### Your tasks
A – List every person the piece about dinner with Wendell Berry names.
B – Update the section of the piece about dinner with Wendell Berry that opens with the words "Looking to the" and closes with "say the least." by putting "dining table" in place of "kitchen table".
━━ Document segment ━━
Looking to the Past and Activating the Future: Regenerative Ag and my Visits with Wendell Berry and Al Gore

It is difficult to describe a family dinner with one of the greatest living inspirations of the
sustainable agriculture movement. Having heard Wendell Berry quoted at nearly each and
every agricultural conference I have attended over the past decades, to actually experience
him sharing stories across his daughter Mary’s kitchen table in rural Kentucky was a surreal
experience, to say the least.

Naturally, he told stories. Between requests to pass ‘grandma’s cabbage (it was out of this
world delicious)’ and helpings of some of the most excellent veal I have ever tasted, Wendell
painted a picture of rural Kentucky communities that “took care of each other” and a desire
for that care to be revived, in order to foster a healthy region. He recalled a man who was
seeking a loan from the local bank without any assets or credit history. “‘Let me look at your
hands,’ the bank manager finally asked;’ and seeing they were calloused and worn, he gave
the man the loan.” Berry described an approach to farmer training that not only embraced
mentorship, but depended on it: “When a boy handed a farmer a tool the wrong way, the
farmer handed it back to him the right way. ‘Now you hand it back to me,’ and this would go
on until the boy knew how to hand over the tool. ‘You’ll hand it to me that way every time
from now on. And the boy did.’’ These descriptions painted for me a nostalgic past; one
deeply set in the region and supported by a close-knit community.

Today, Mary Berry, through the work of The Berry Center, is striving to activate these
values for the future. The Center is doing the important work of archiving Berry’s prolific
writing and building an agricultural lending library to serve the region. Importantly, it is
also the heart of a new educational partnership with Stirling College that is fostering new
entry farmers in the region. Through The Wendell Berry Farming Program, 12
undergraduates are spending their junior and senior year studying regenerative agriculture
full-time through coursework and field work. Generous philanthropic funding is allowing
these students to earn their degree tuition-free.
━━━
━━ Material shown ━━
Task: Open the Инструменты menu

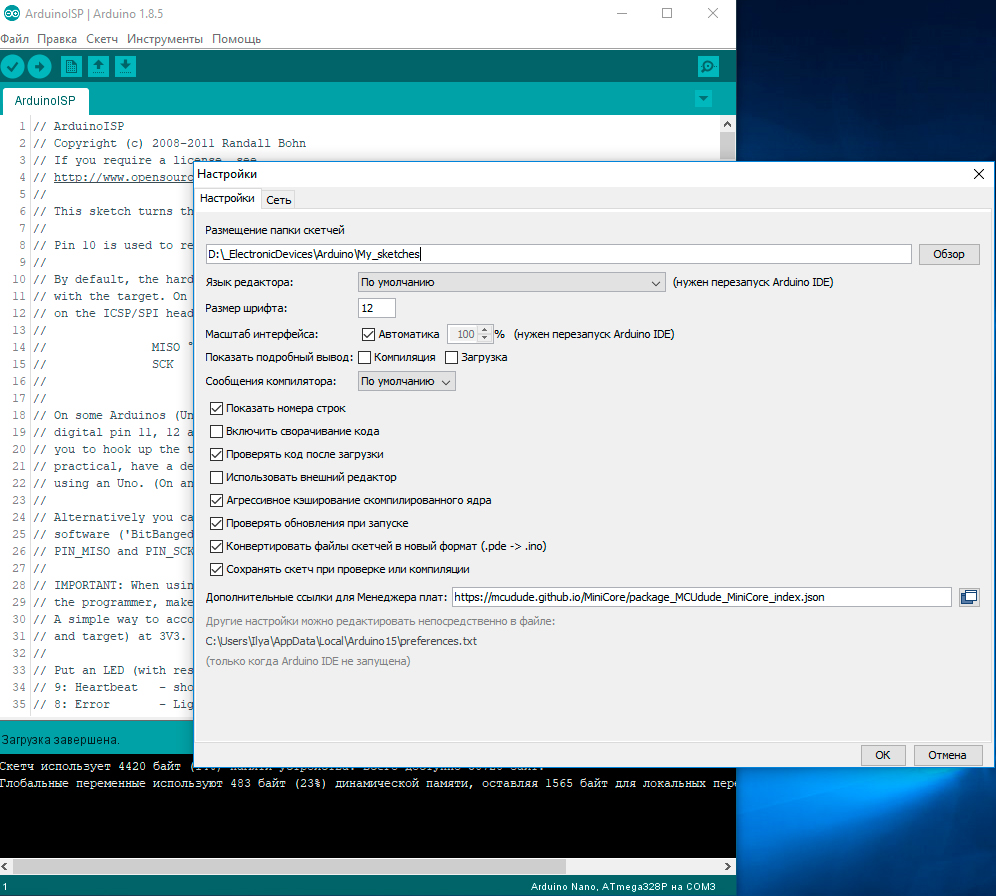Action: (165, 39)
━━━
━━ Material shown ━━
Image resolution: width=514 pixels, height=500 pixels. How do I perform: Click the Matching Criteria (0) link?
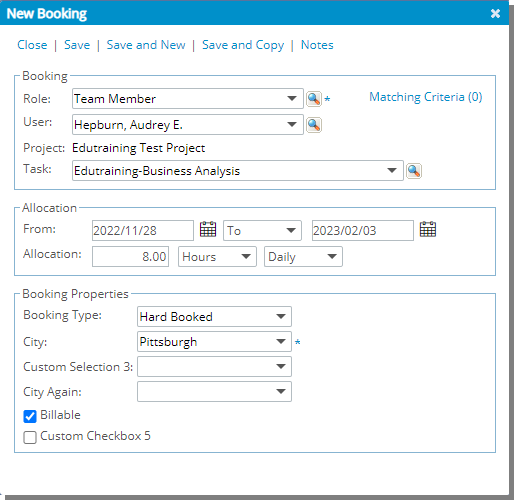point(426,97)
━━━
### Exercise results
A – Wendell Berry, Al Gore, Mary Berry

B –
Looking to the Past and Activating the Future: Regenerative Ag and my Visits with Wendell Berry and Al Gore

It is difficult to describe a family dinner with one of the greatest living inspirations of the
sustainable agriculture movement. Having heard Wendell Berry quoted at nearly each and
every agricultural conference I have attended over the past decades, to actually experience
him sharing stories across his daughter Mary’s dining table in rural Kentucky was a surreal
experience, to say the least.